軽量・小型で高品質のマルチキャビティコンテナ苗

 日本や欧米では,古くから,根から土を落とした「裸苗」が普通でした。裸苗は軽量である反面,大きな穴にていねいに植えなければならないので手間がかかる,植付けが春と秋の短期間に限られるという欠点がありました。このため,欧米では円筒形容器で育てる縦長のプラグ苗,日本では植木鉢型のポット苗が試され,植付作業能率がよくなる,無雪期なら何時でも植えられる,育苗が簡単という目覚ましい成果がありました。また,裸苗の活着が難しい熱帯や乾燥地では,ポット苗が広く使用されてきました。

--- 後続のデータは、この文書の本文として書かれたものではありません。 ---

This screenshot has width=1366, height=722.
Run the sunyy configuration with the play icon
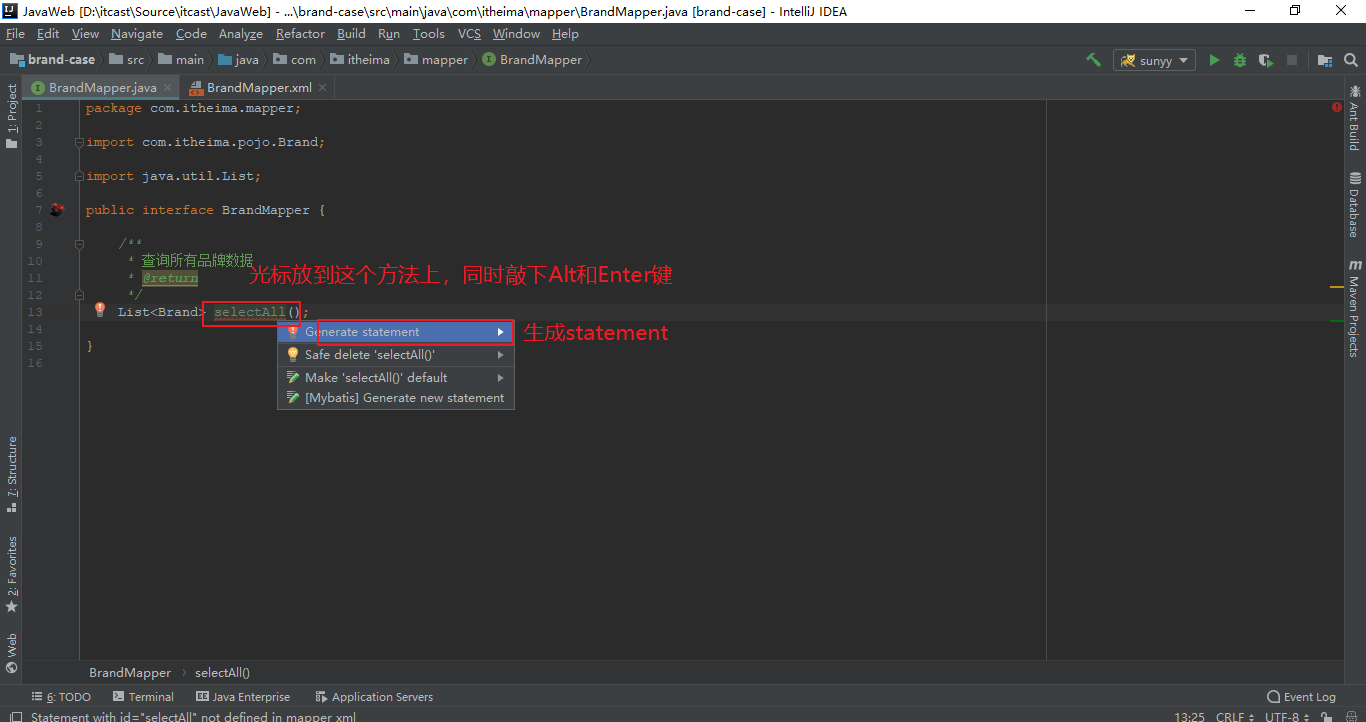[1214, 60]
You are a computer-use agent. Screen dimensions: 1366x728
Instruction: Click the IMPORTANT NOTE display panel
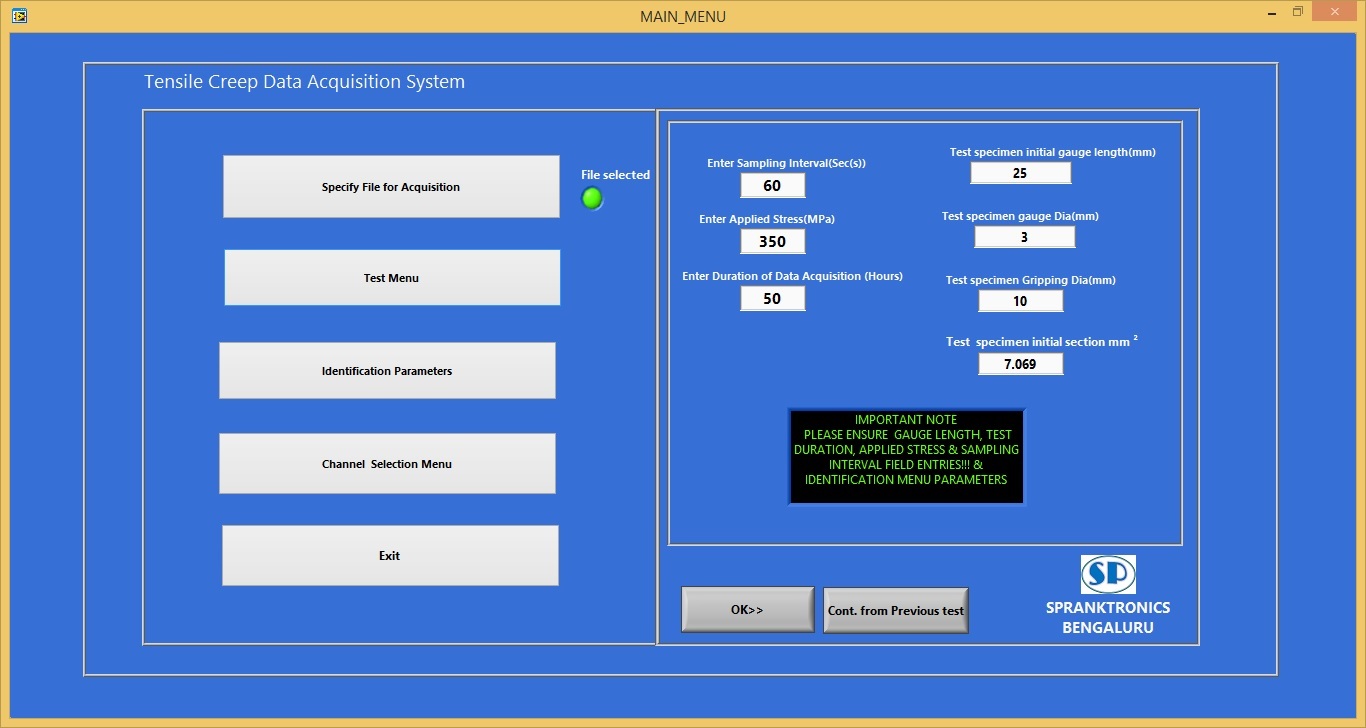(906, 456)
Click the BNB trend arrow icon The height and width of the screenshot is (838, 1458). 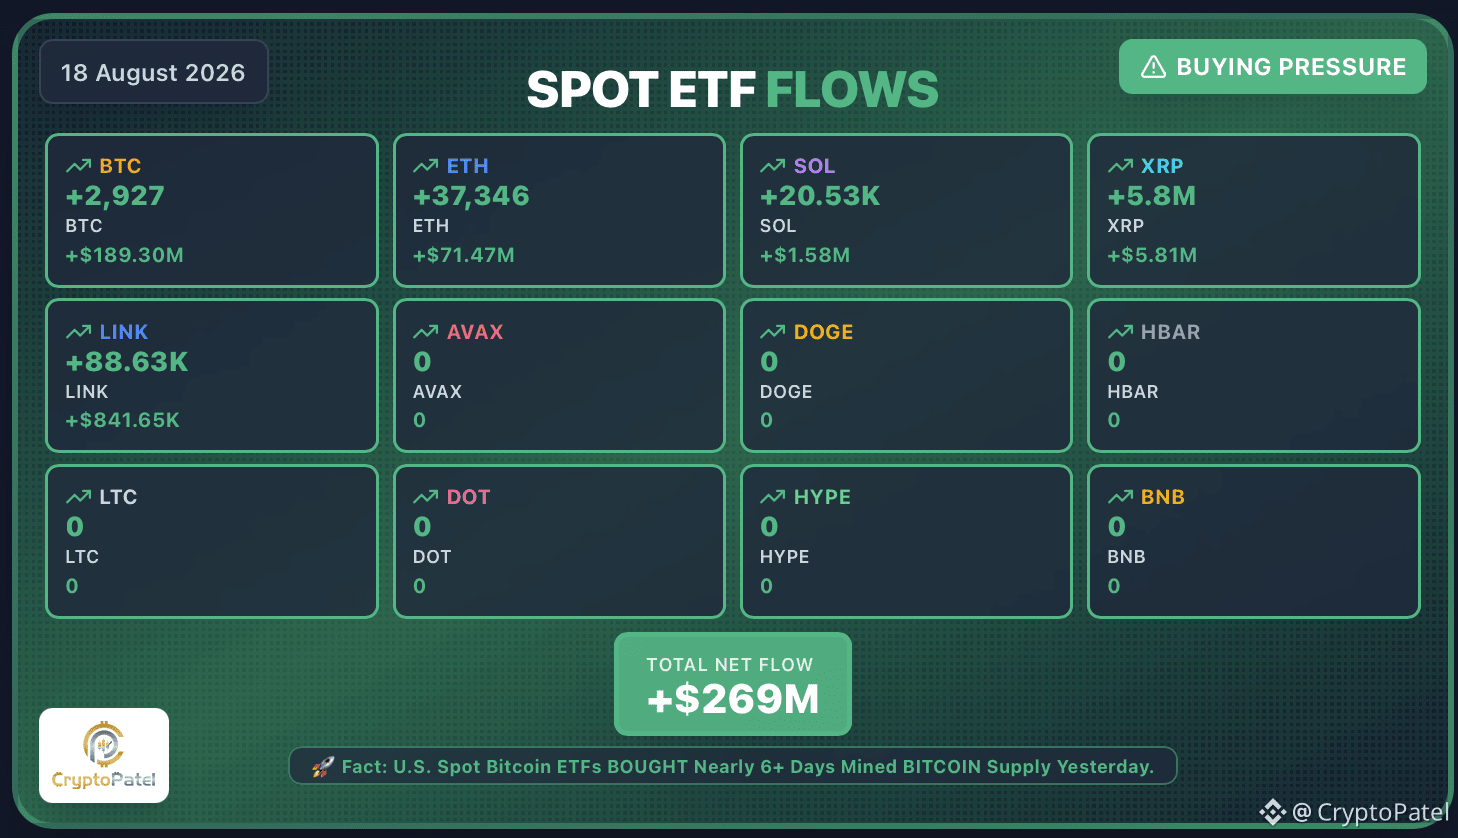(1120, 497)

図1 ポット造林による8年生ウバメガシの根の激しい変形

図1.ポット造林による8年生ウバメガシの根の激しい変形(左は側面,右は底面)

(宮崎県・相互造林株式会社提供)

図2 スギコンテナ苗とポット苗の根系の比較

図2.スギコンテナ苗(上段)とポット苗(下段)の根系の比較

各左側は苗,右側は植栽3年後で,コンテナ苗は,根同士の絡みがないことが分かる。


 ところが,このプラグ苗やポット苗は,容器の内部で根がぐるぐる回るという欠点がありました。山に植えたあとぐるぐる回りで成長するため,根が互いに絡みあって,成長不良や根腐れによる枯死が起きたり,根が塊状になって,風で木が倒れるという重大な欠陥のあることが明らかになりました。
 しかし,容器の底面を大開口とするなどの工夫を凝らしたマルチキャビティコンテナがヨーロッパを中心に開発され,根の変形の問題がほぼ解決されました。これは,根が土中から出て,空中に突出しようとすると,空中では根が生活できないため,根の成長が停止する「空気根切り」現象を利用したものです。
 この方式を採用して,我が国や東南アジアの樹種や成育環境に適したコンテナ苗の育成技術について研究開発を進めて来た結果,根の変形の害がない,苗の生産効率が高い,小型軽量なので運搬貯蔵が簡単,植付け能率は従来の裸苗の5倍以上は期待できるなどの成果を得ました。また,このコンテナ苗の機械植付装置の試作開発を進めています。

図3 スギとコナラの一年生コンテナ苗
図4 マルチキャビティコンテナ
図3.スギとコナラの一年生コンテナ苗
図4.マルチキャビティコンテナ(REX250 RFD/JICA)

下刈省力の期待の星,マルチング

 造林作業で最も苦労の多いのが下草刈りです。これを解決するのに,大型機械による刈払,除草剤の使用などが行われています。マルチングは,地表をいろいろな素材で覆い,植えた植物のため,水分保持,温度保持,雑草防除などを行う技術で,畑作農業では広く普及しています。このマルチングを,主として雑草の防除のために活用し,下刈の省略あるいは大幅な省力を図ろうというものです。

図5 マルチ効果試験

図5.マルチ効果試験(森林総研構内)

図6 マルチとコンテナ苗によるケヤキ植栽

図6.マルチとコンテナ苗によるケヤキ植栽

(関東森林管理局東京分局技術センターとの共同試験地)


 強度と耐久性に富むシートやマットで林木の根元を覆えば,下草の発生・成長をほぼ完全に抑制できることは明らかなので,研究開発のポイントは,マルチの設置作業能率の向上と,低価格な資材の活用にあります。森林総合研究所におけるいままでの試験研究によると,我が国の自然条件に適した低価格で性能のよい材料は黒色系のポリエチレンフィルムです。また,雑草木の高さなどにもよりますが,通常一辺が1メートル前後の正方形シートを,4隅及び苗木の根元付近の計5か所で,鋼鉄製のピンにより地上に固定すればよいことが分かりました。環境への影響については,ポリエチレン自体は太陽光線での分解によって,ほとんど無毒化されますが,野生動物が誤食する可能性や防止策について,検討する必要があります。これらのことを考慮しながら,マルチの設置作業を省力するための手動装置や,機械装置による抜本的な下刈省力を目指して研究開発を進めています。